It accepts a functor with a templated operator().

mathiaswagner · 2022-07-22T04:00:27Z

Jenkins: Can one of the admins verify this patch?

maddyscientist · 2022-07-25T21:59:08Z

include/complex_quda.h

@@ -1207,7 +1207,7 @@ lhs.real()*rhs.imag()+lhs.imag()*rhs.real());
  template <typename real> __host__ __device__ inline complex<real> i_(const complex<real> &a)
  {
    // FIXME compiler generates worse code with "optimal" code
-#if 1


Why did you make this change?

I was testing it and forgot to remove it from this branch. I will squash it later. Can you teach me how to see the cuda generated assembly so that I can understand the impact of this switch?

Sure, the assembly can be inspected using cuobjdump

cuobjdump --dump-sass file.o

will dump the GPU assembly to stdout.
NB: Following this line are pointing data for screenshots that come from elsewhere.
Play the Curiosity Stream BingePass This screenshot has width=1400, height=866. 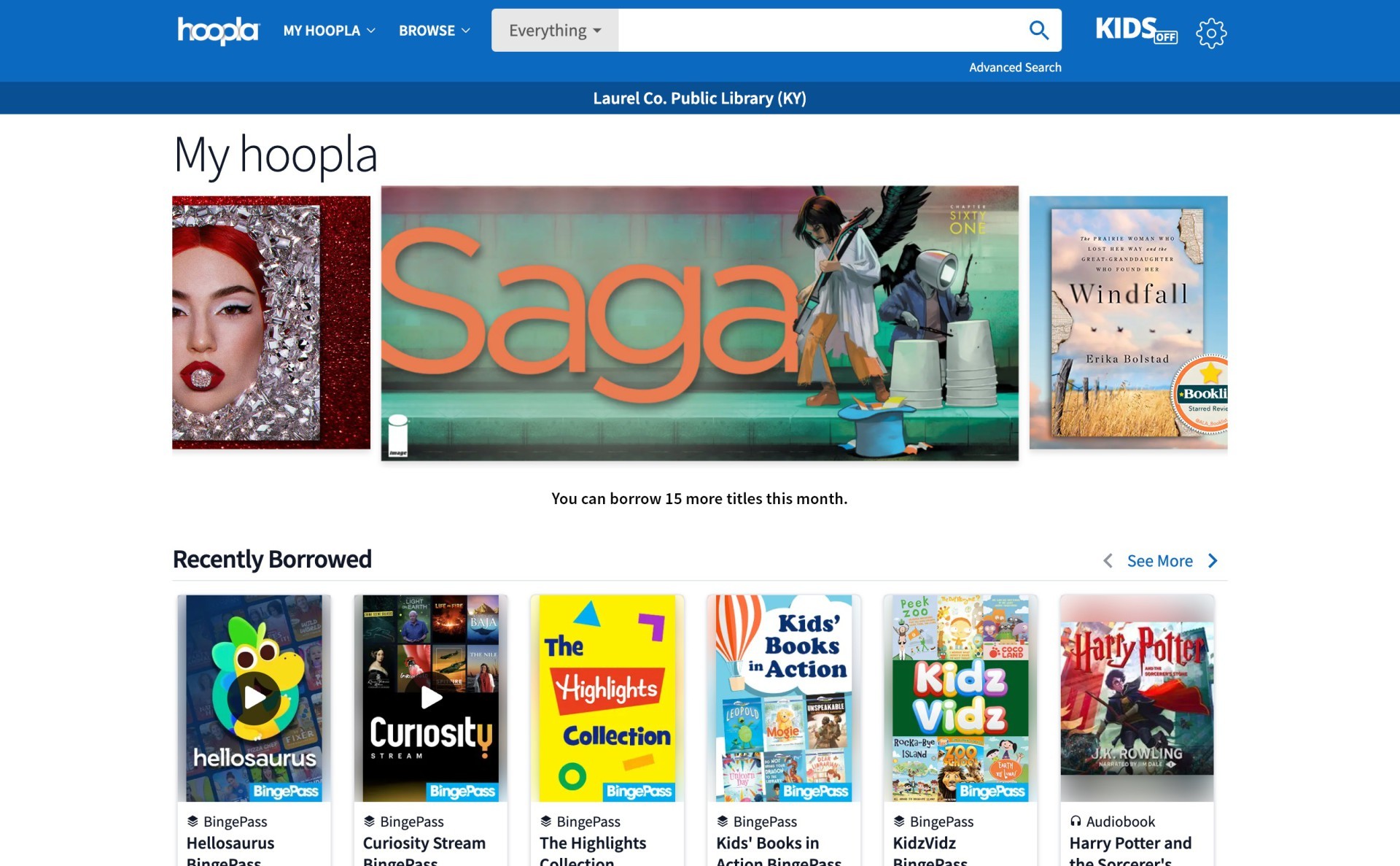coord(431,697)
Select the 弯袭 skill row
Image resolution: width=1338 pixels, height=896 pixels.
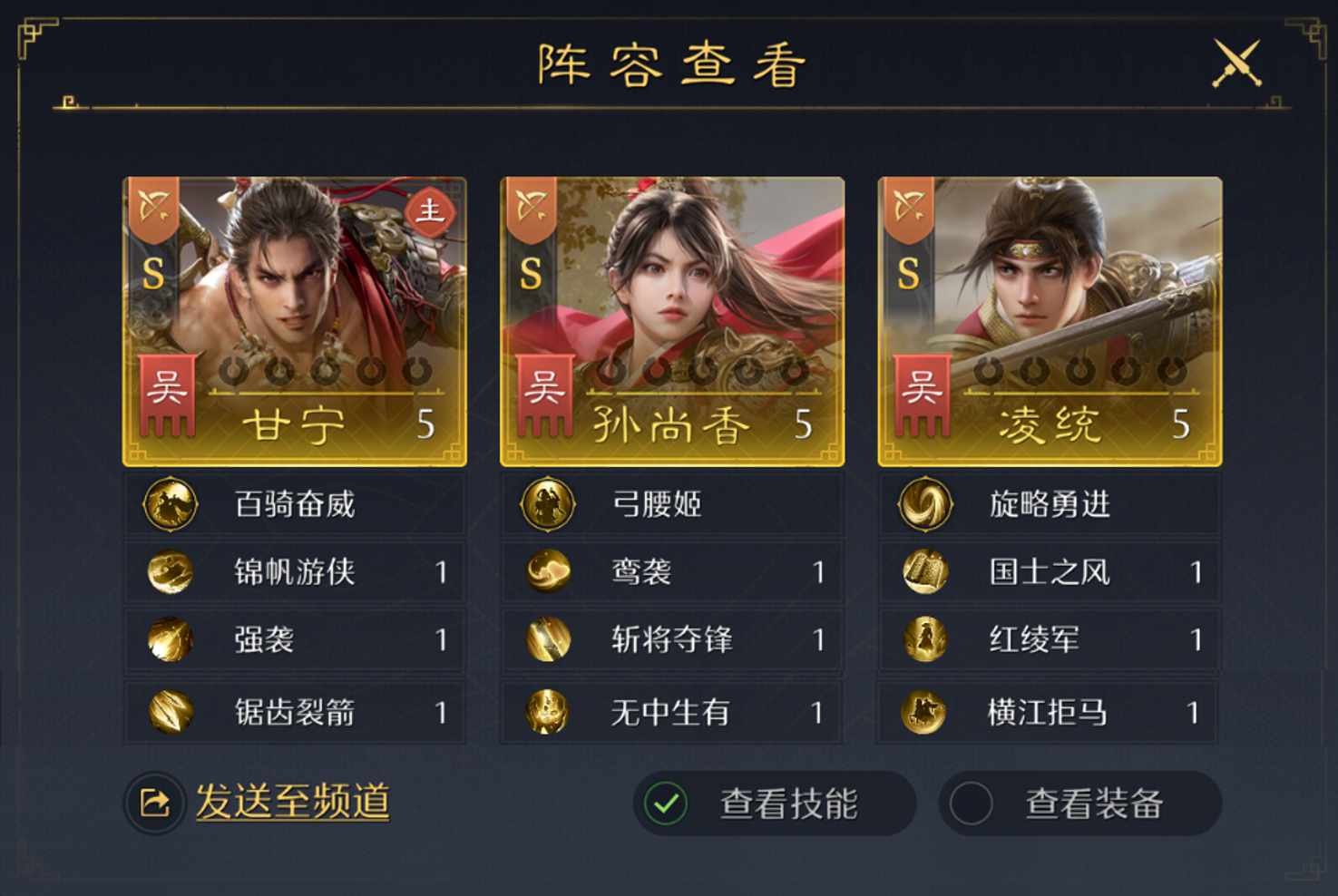(x=672, y=572)
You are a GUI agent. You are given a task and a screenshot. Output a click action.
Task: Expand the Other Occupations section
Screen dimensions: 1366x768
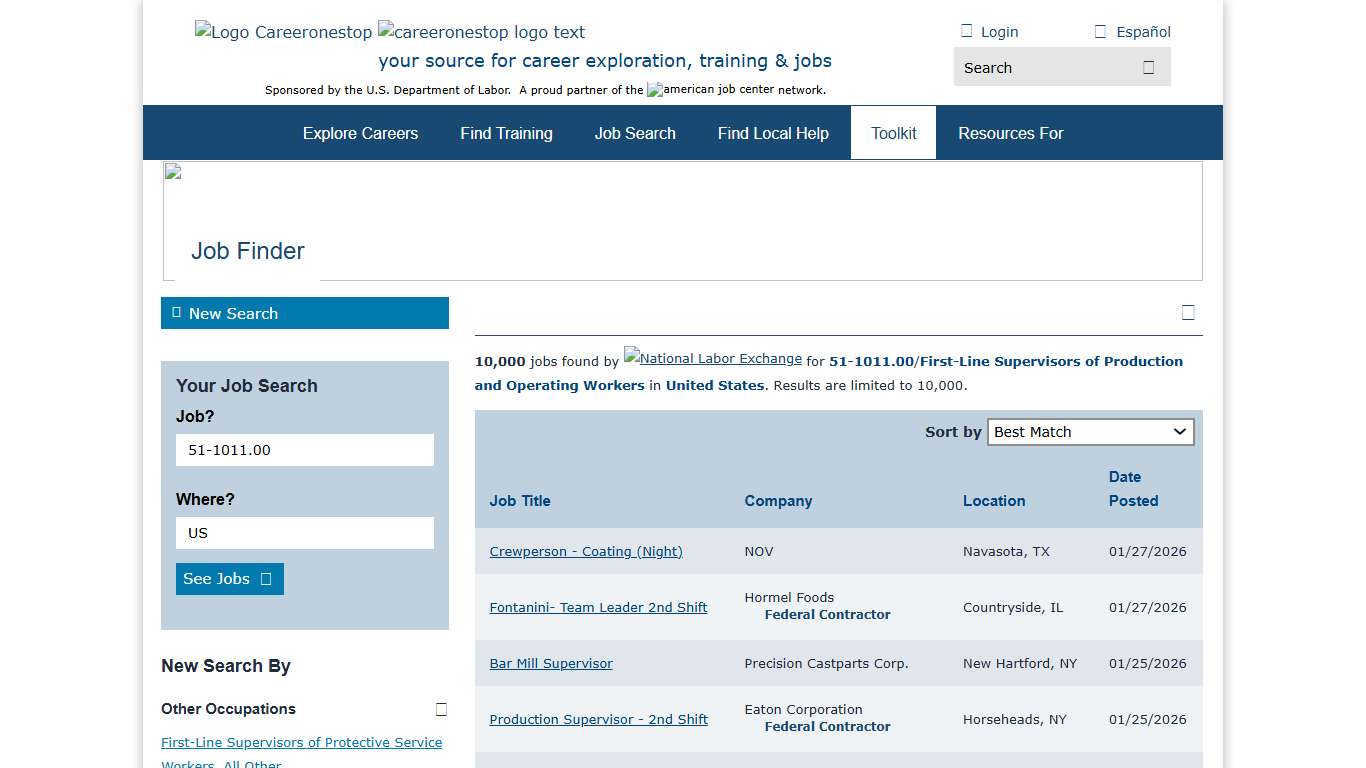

There's a variety of options for cuobjdump that can be inspected with --help, e.g., to limit which kernels are dumped.

Another interesting option is --dump-resource-usage which will just dump a summary of the resource usage for each kernel (registers, shared memory, stack frame, etc.)

maddyscientist · 2022-07-25T22:00:48Z

include/util_quda.h

@@ -7,15 +7,42 @@
 #include <tune_key.h>
 #include <malloc_quda.h>

+#ifndef QUDA_MUSTTAIL
+#ifdef __clang__
+#define QUDA_MUSTTAIL __attribute__((musttail))
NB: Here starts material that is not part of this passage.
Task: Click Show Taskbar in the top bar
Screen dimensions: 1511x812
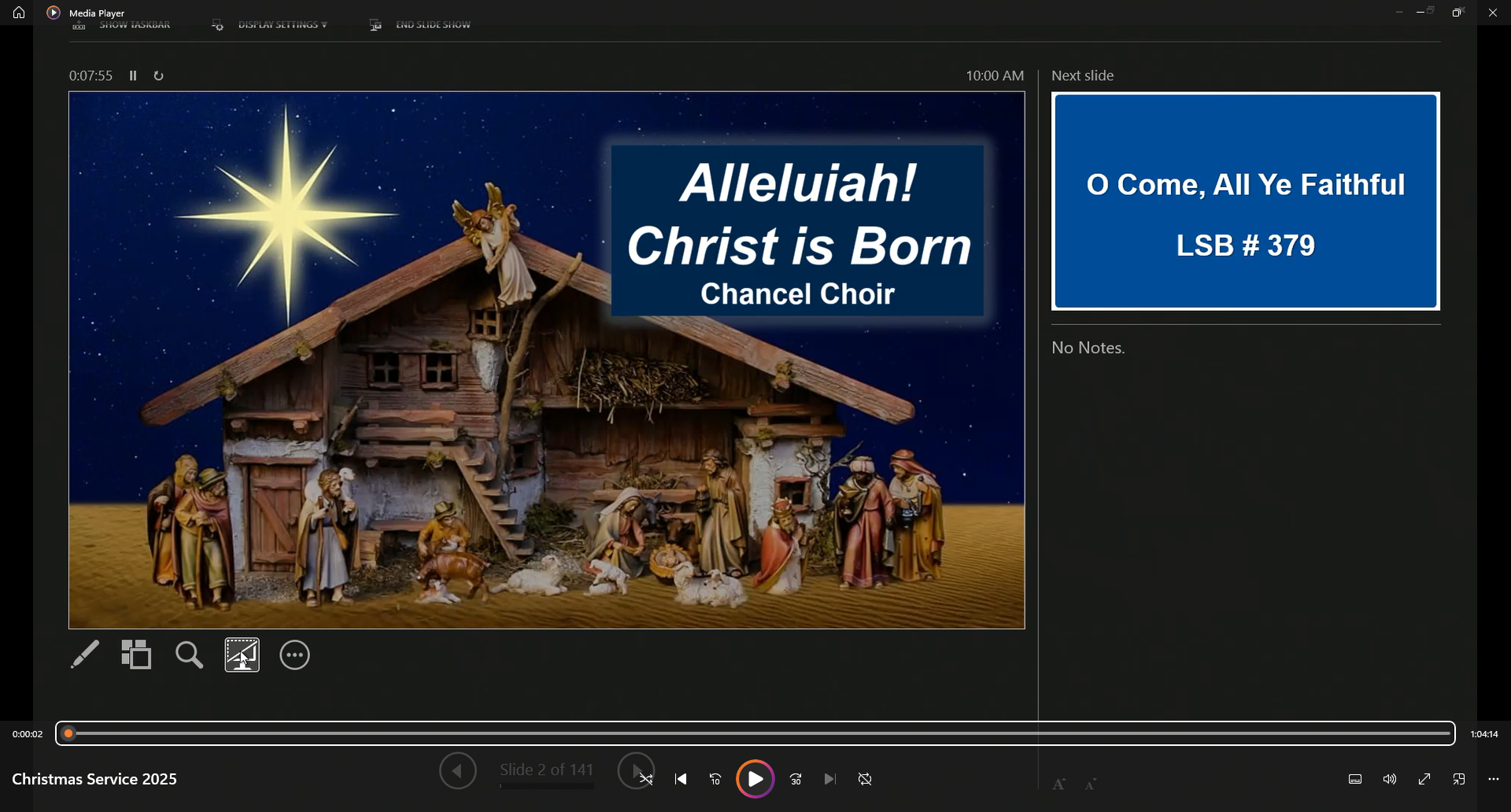Action: pos(134,25)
What does this attribute do with clang? Is this is safe to include for all clang-based compilation targets, e.g., ROCm, clang-cuda, etc.?

Here, https://clang.llvm.org/docs/AttributeReference.html#musttail. On the host, instead of preparing the stack pointer, argument passing, and call a function, the compiler should generate a jmp, reusing the existing stack frame. So it's guaranteed that this recursive template expansion would not grow the stack even some how the functions are not inlined. I'm not entirely sure what it would do on a target device. I guess it may not matter if the recursive function is always inlined, or the compiler is smart enough. We should probably check the assembly to be sure.

maddyscientist · 2022-07-25T22:08:28Z

include/util_quda.h

 namespace quda
 {
  // strip path from __FILE__
  constexpr const char *str_end(const char *str) { return *str ? str_end(str + 1) : str; }
  constexpr bool str_slant(const char *str) { return *str == '/' ? true : (*str ? str_slant(str + 1) : false); }
  constexpr const char *r_slant(const char *str) { return *str == '/' ? (str + 1) : r_slant(str - 1); }
  constexpr const char *file_name(const char *str) { return str_slant(str) ? r_slant(str_end(str)) : str; }
+
+  template<int A, int B, int D=1, typename F>
+  __attribute__((always_inline)) __host__ __device__ inline void static_for(F&&f)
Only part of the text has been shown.